The interagency project is focused on five themes:
· Equity of access to STEM research and education opportunities
· Equity considerations for workplace safety and workers
More broadly, the project serves as a demonstration of the progress agencies have made under the 2018 Foundations for Evidence-Based Policymaking Act, a landmark law that among other things, required agencies to name chief data officers, and prioritize data-driven decision-making.
Projects under the “Analytics for Equity” initiative start small and receive no more than a $75,000 award to get started. NSF, however, planned to award up to $1 million in contracts in FY 2022 to research projects with the biggest impact.
Coloretti said the project serves as a new way to support social, economic and behavioral sciences research that leverages federal data assets.
“What we don’t want is we don’t want to fund a bunch of studies, and then nobody’s using it for anything,” she said.
As an example of this data already leading to new insights, Coloretti pointed to multi-year Urban Institute research into Department of Housing and Urban Development housing vouchers that was funded by HUD.

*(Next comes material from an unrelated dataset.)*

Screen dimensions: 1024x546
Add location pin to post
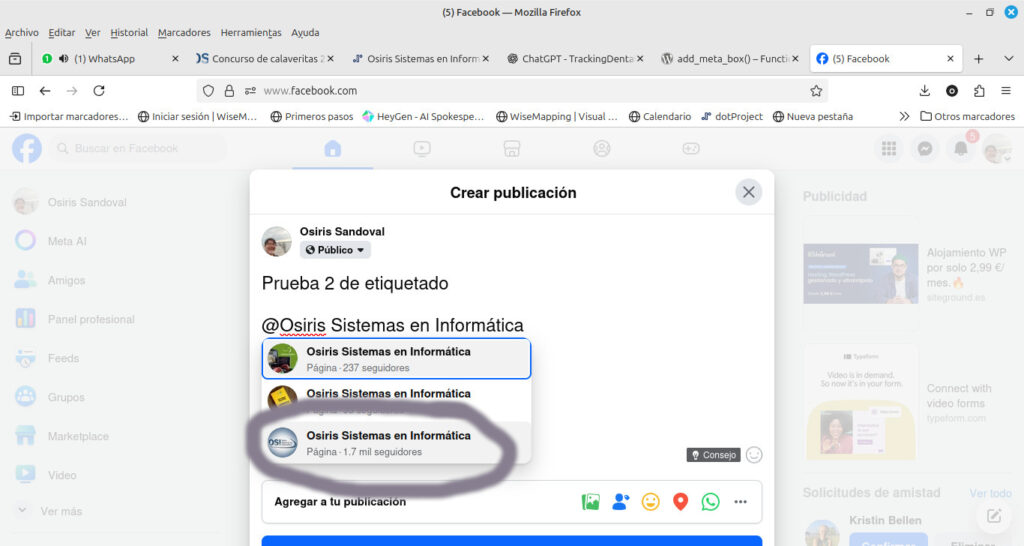(x=680, y=502)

The research found that landlords in cities with “source of income” law accepted HUD housing vouchers at a much higher rate than cities without those legal protections.
“You basically had to return [it] — the voucher would expire,” Coloretti said. “I don’t know what your living situation became, but it was not what it was supposed to be, which was you had waited on a long waitlist for this voucher.”
Coloretti said former HUD Secretary Ben Carson went on a listening tour following the Urban Institute’s research and highlighted its findings.
HUD’s focus on the research findings led to Los Angeles and California passing source of income laws.
“With the Evidence Act, we’re actually building the capacity and community to put in place a greater ability to bring this evidence to action, both in our programs, our management and our policies. And we’re doing this strategically and more widely across the government,” Coloretti said.
Coloretti said OMB is similarly focused on using data and evidence to advance the Biden administration’s focus on better customer experiences in government.
“This isn’t just about designating a lead or another [CXO] person and adding some funding to an agency. It’s actually about change management — changing the way leaders and managers interact with these projects, that building and using evidence is seen as integral to how we do our work and not just additional other duties as assigned,” she said.